配役は、亀屋忠兵衛に中村鴈治郎さん/中村扇雀さん、丹波屋八右衛門に中村扇雀さん/中村鴈治郎さん、傾城梅川に片岡孝太郎さん、肝入由兵衛に中村寿治郎さん、阿波の大尽に大谷桂三さん、槌屋治右衛門に中村東蔵さん、井筒屋おえんに中村魁春さん。
これまで「封印切」は坂田藤十郎さん、片岡仁左衛門さん、そして、当代の鴈治郎さんの忠兵衛で観ているけれど、扇雀さんの忠兵衛は観たことがなかった。
鴈治郎さん版と扇雀さん版と続けて観て、同じ成駒家でも演者によって違う点がいくつかあるのに改めて気づいた。

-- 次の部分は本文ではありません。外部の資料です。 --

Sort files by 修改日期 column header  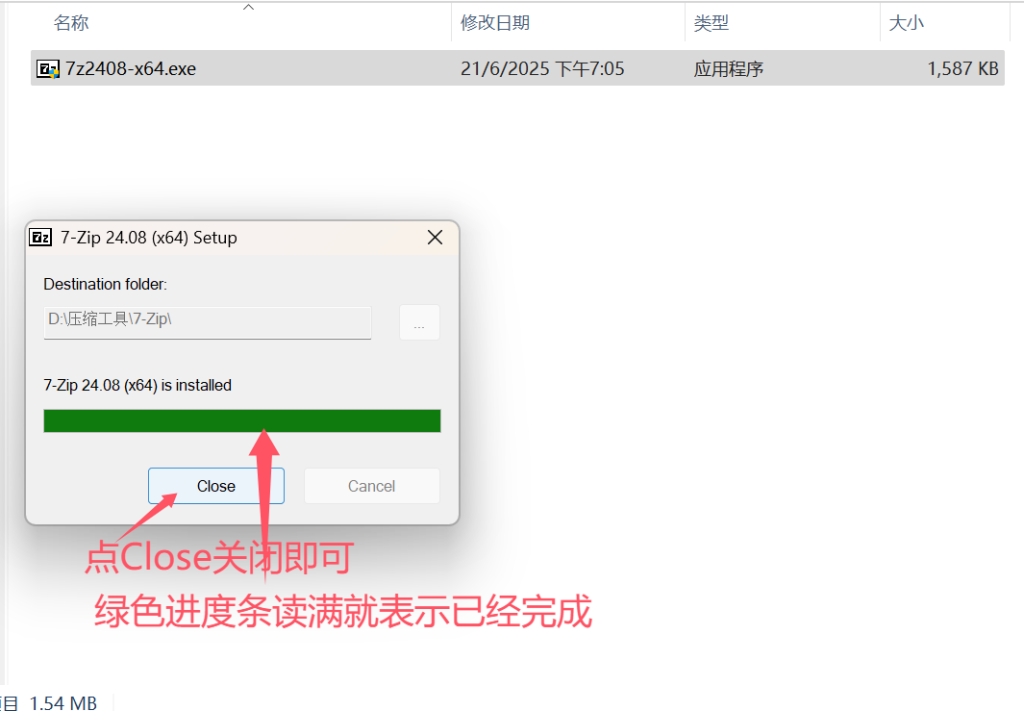click(495, 23)
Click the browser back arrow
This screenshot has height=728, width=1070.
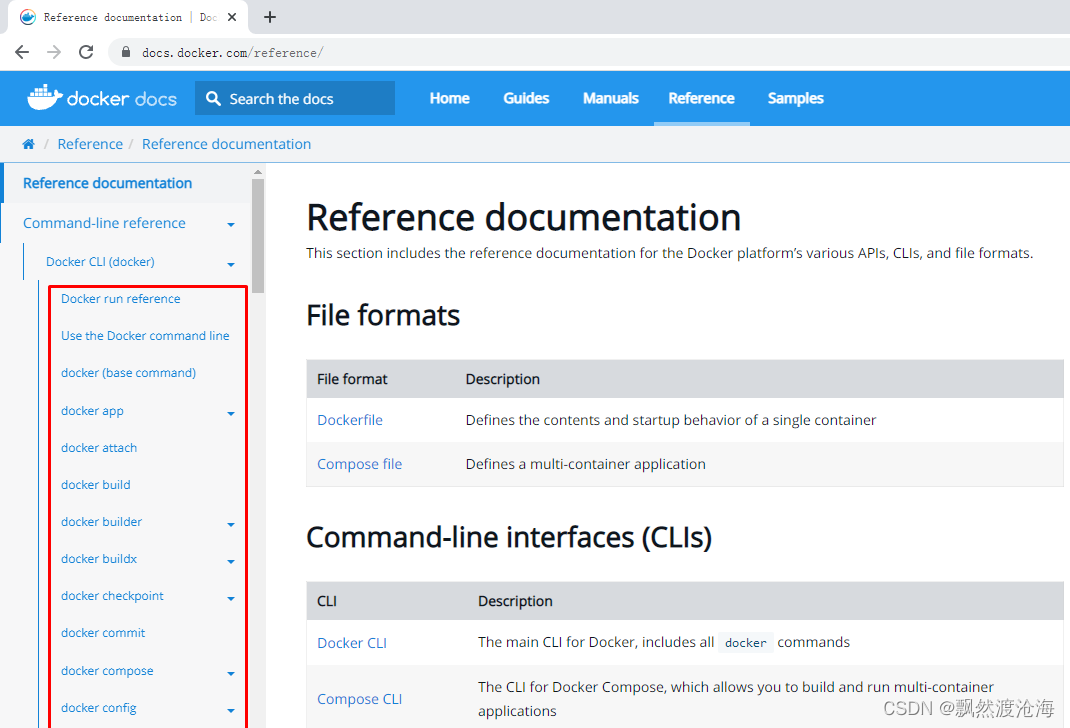(22, 52)
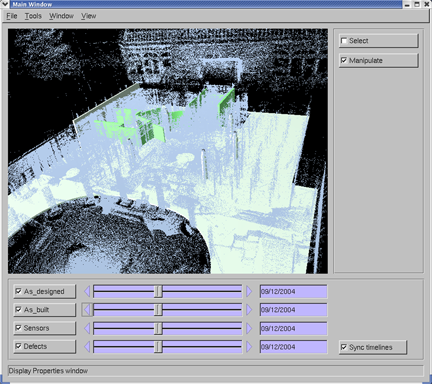Step Sensors timeline forward with right arrow
Viewport: 432px width, 384px height.
click(249, 328)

忠兵衛はお二人とも大きく変わらなかったけれど、八右衛門に突き飛ばされて封印が切れる際が少々異なっていた。鴈治郎さんは、封印が切れて小判が落ちる→茫然としているところに三味線の音が入る→封印が切れていることに気づいて「あっ」と声を上げる、という流れだったが、扇雀さんは、封印が切れて小判が落ちる→「はっ」と声を上げる→三味線の音が入って封印が切れているのを確認する、という流れだった。それにしても、扇雀さんの忠兵衛は藤十郎さんそっくりだ。
一方、八右衛門は花道の出から違っていた。鴈治郎さんはうきうきと出てきて七三あたりでくるっと一回転。(2月の松竹座でも一回転していた)。井筒屋座敷には火鉢が出ていて、仲居が座布団を乱暴に置く。扇雀さんは遊びなれた雰囲気で登場し、仲居が座布団と火鉢を座敷の隅から出してぞんざいに置く。こうも違うのかと驚いた。今後、「封印切」を観るときに注意しよう。
梅川の孝太郎さん、治右衛門の東蔵さんは、安定した演技。おえんの魁春さんは初役とのこと。今までは片岡秀太郎さんが演じることが多かったから、江戸の役者さんにはあまり縁のない役だったのだろう。